A common cause for this different behaviour is:

Managers are afraid from after-the-fact criticism, which they consider unfair, because it does not consider the conditions when the decision has been made.

Hands pointing towards businessman holding head in hands concept

The key frightening aspect is the possible impact of uncertainty. After-the-fact the decision can be easily seen either as “right” or “wrong”. Admitting to have made a mistake causes two different undesired effects:

  1. Being punished because of the “mistake”, like being fired or just not being promoted.
  2. Losing the feeling of creating value and being appreciated. This is of very significant meaning to executives and highly professional people.

The fear of unjust criticism forces managers to look for two means of protections:

  1. Being super conservative.
  2. Following the “book” when there is a book.

As Mr. Preston Sumner, in his very interesting comment to the story has noted, some CEOs are influenced to do the exact opposite: take larger risks than what they would allow for themselves. This tendency is initiated by the way some large organizations compensate the c-level executives. When a CEO is pushed to show great results by hefty bonuses, while the opposite is not true, the derived greed pushes them to take high risks. Is this really what the stockholders want?

There is critical mistake in looking to “motivate” a person, a CEO or even just a regular salesperson, by linking the actual financial results to payments to the person.
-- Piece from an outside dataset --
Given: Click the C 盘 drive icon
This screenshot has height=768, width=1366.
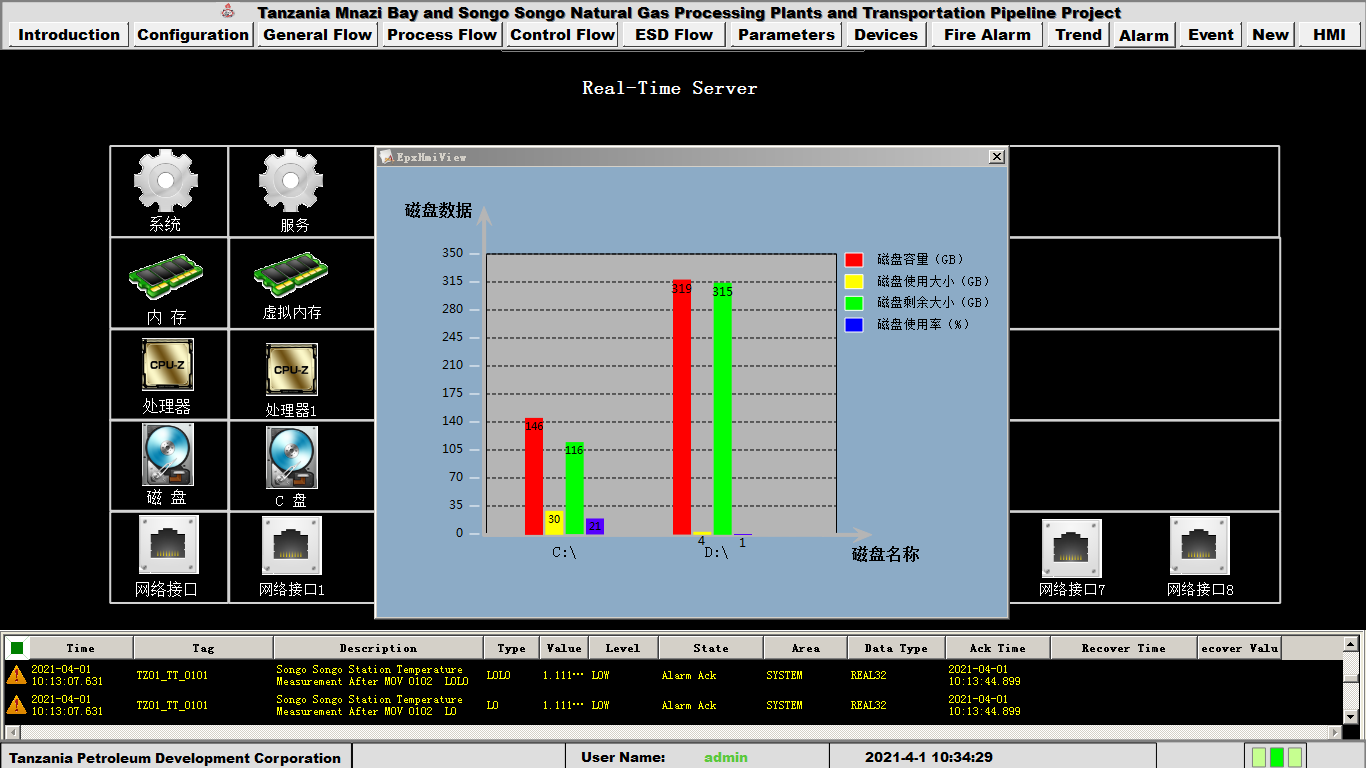Looking at the screenshot, I should [x=291, y=457].
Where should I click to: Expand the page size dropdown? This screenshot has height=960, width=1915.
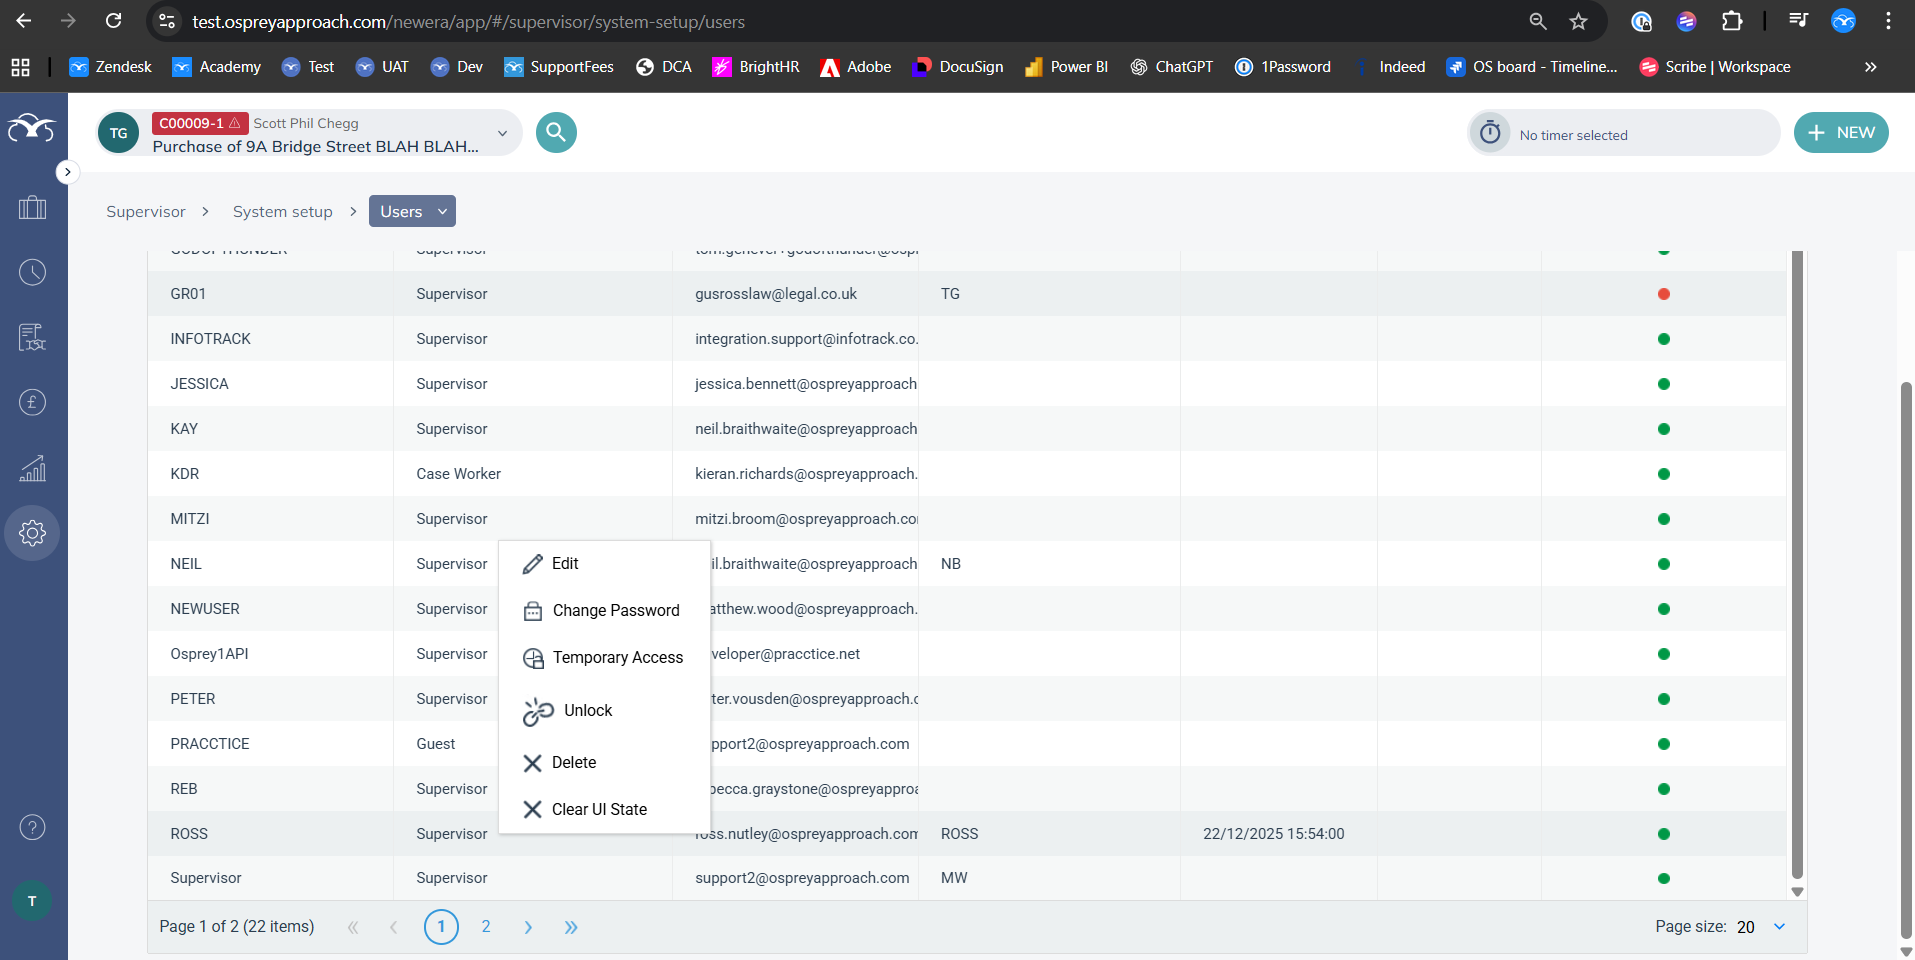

Money is always a necessary condition – but it is far from being sufficient to ensure good intentions to look for the interests of the organization.

Dr. Goldratt said that organizations force certainty on uncertain situation. Ignoring uncertainty make people believe that they can judge any decision according to its actual result. If we recognize the need to live with significant uncertainty we need to learn how to judge decisions in a way that would reasonably assess what might happen – the potential damage as well as the potential gain.

This is just the beginning. I claim that failing to openly and visibly dealing with uncertainty is the core problem of most organizations! I’ll certainly come back to this topic highlighting more undesired effects resulting from the core problem.